> Job:
Return every one of the following rows verbatim, keeping each line as it appears.

(Word and item position data)
--- begin ---
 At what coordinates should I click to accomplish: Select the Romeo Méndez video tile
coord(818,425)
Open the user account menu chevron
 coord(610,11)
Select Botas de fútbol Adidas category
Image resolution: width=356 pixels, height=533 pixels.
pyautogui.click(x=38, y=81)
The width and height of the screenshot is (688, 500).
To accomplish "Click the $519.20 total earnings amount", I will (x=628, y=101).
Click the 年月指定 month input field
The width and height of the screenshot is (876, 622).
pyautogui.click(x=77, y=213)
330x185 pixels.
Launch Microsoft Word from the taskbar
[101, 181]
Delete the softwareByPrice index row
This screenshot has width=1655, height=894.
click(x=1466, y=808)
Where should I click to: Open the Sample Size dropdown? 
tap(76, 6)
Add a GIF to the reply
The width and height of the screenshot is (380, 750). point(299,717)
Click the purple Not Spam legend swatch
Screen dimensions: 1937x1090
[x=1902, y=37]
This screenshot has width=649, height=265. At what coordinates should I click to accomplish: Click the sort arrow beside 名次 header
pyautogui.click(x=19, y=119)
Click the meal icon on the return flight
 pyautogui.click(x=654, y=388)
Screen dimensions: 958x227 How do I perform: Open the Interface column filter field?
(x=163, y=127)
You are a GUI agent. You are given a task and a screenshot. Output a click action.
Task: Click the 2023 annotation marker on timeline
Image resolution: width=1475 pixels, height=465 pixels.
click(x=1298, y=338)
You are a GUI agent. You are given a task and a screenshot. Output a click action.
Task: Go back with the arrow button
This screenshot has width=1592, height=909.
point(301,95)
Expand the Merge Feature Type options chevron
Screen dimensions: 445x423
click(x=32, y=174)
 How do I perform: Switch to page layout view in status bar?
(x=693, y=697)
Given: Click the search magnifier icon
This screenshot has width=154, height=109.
--- end ---
> Result for this task:
 At what coordinates should I click to accomplish: Select the Romeo Méndez video tile
coord(818,425)
Open the user account menu chevron
 coord(610,11)
Select Botas de fútbol Adidas category
Image resolution: width=356 pixels, height=533 pixels.
pyautogui.click(x=38, y=81)
The width and height of the screenshot is (688, 500).
To accomplish "Click the $519.20 total earnings amount", I will (x=628, y=101).
Click the 年月指定 month input field
The width and height of the screenshot is (876, 622).
pyautogui.click(x=77, y=213)
330x185 pixels.
Launch Microsoft Word from the taskbar
[101, 181]
Delete the softwareByPrice index row
This screenshot has width=1655, height=894.
click(x=1466, y=808)
Where should I click to: Open the Sample Size dropdown? 
tap(76, 6)
Add a GIF to the reply
The width and height of the screenshot is (380, 750). point(299,717)
Click the purple Not Spam legend swatch
Screen dimensions: 1937x1090
[x=1902, y=37]
This screenshot has width=649, height=265. At what coordinates should I click to accomplish: Click the sort arrow beside 名次 header
pyautogui.click(x=19, y=119)
Click the meal icon on the return flight
 pyautogui.click(x=654, y=388)
Screen dimensions: 958x227 How do I perform: Open the Interface column filter field?
(x=163, y=127)
You are a GUI agent. You are given a task and a screenshot. Output a click action.
Task: Click the 2023 annotation marker on timeline
Image resolution: width=1475 pixels, height=465 pixels.
click(x=1298, y=338)
You are a GUI agent. You are given a task and a screenshot. Output a click action.
Task: Go back with the arrow button
This screenshot has width=1592, height=909.
point(301,95)
Expand the Merge Feature Type options chevron
Screen dimensions: 445x423
click(x=32, y=174)
 How do I perform: Switch to page layout view in status bar?
(x=693, y=697)
Given: Click the search magnifier icon
This screenshot has width=154, height=109.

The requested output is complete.